Request —
Show every line of the listing below that contains the word "Task".

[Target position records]
************

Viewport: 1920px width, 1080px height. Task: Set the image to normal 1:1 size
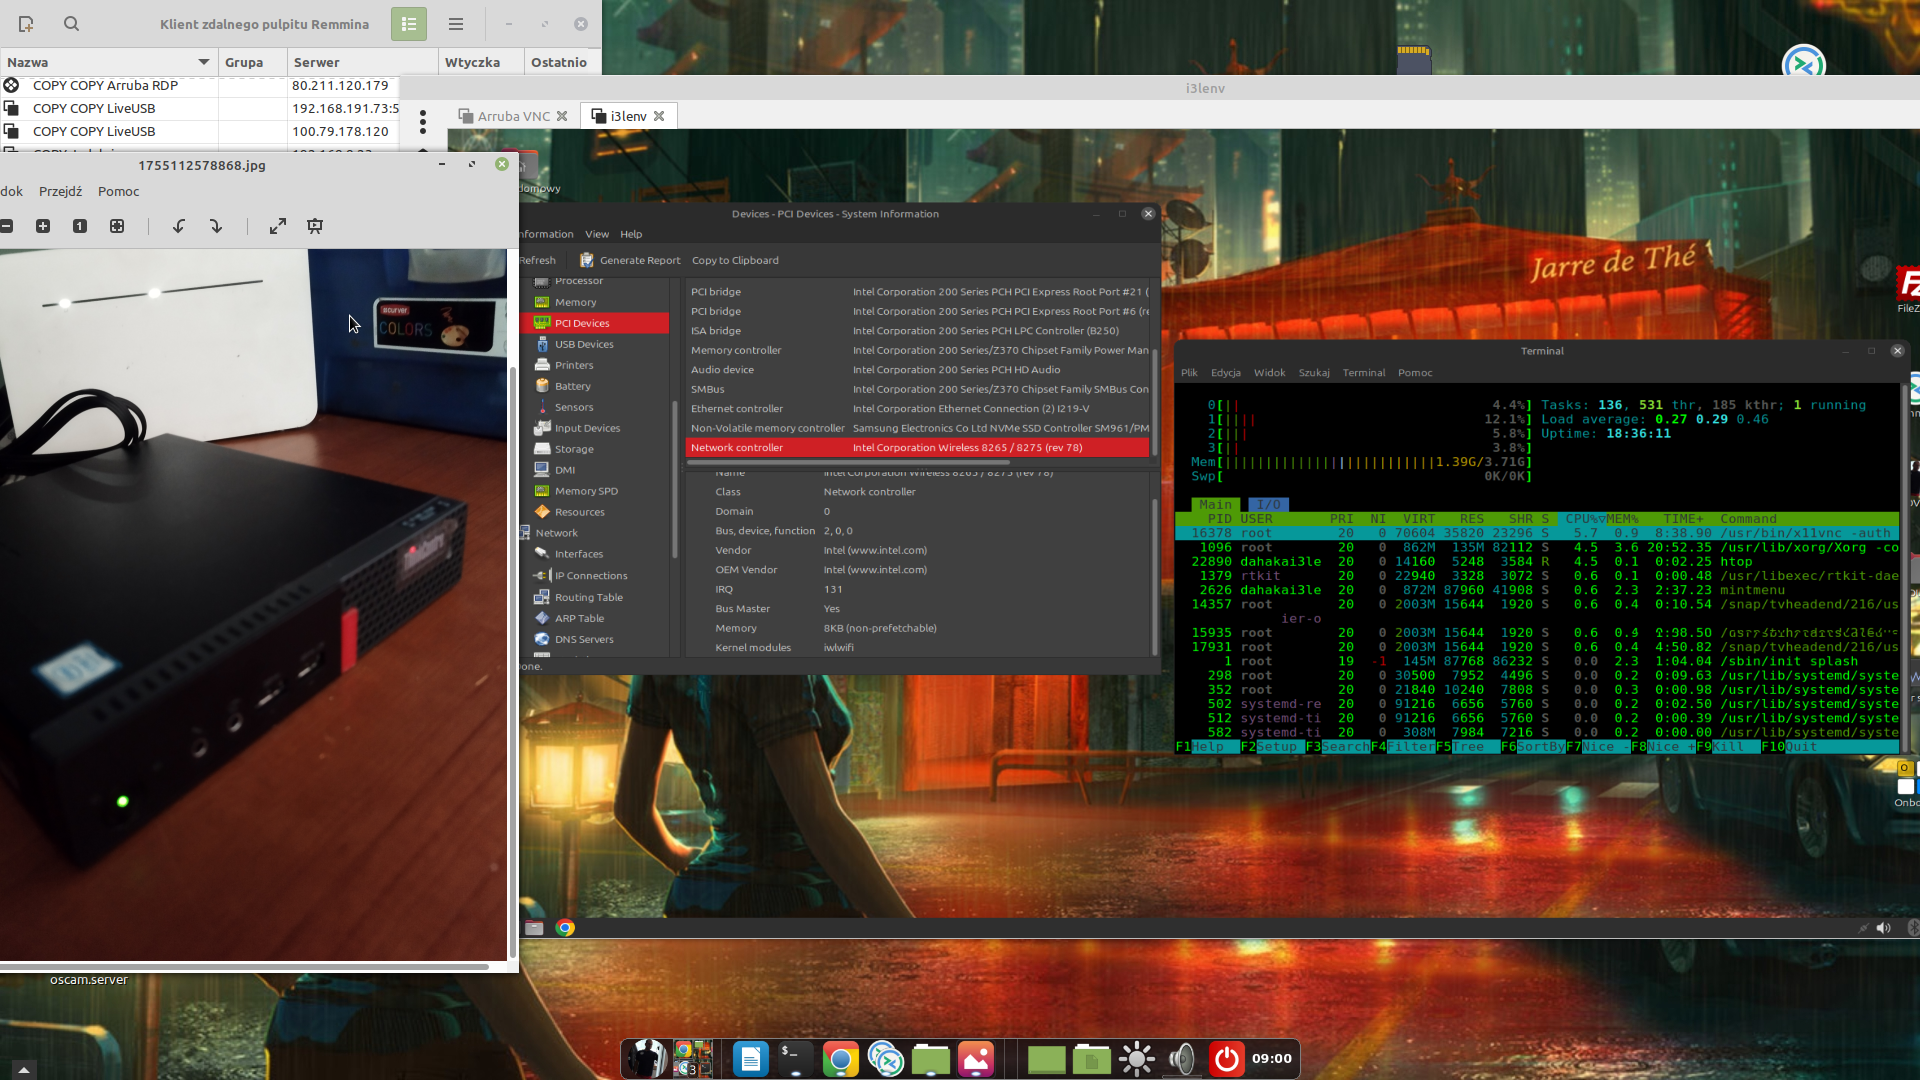(80, 226)
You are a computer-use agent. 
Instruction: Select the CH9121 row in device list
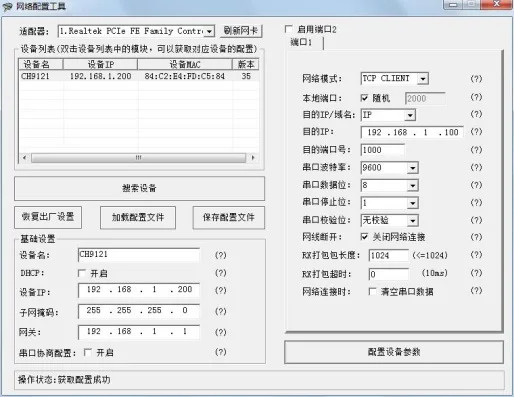138,76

************

Reply —
Viewport: 1920px width, 1080px height. Task: Set the image to normal 1:1 size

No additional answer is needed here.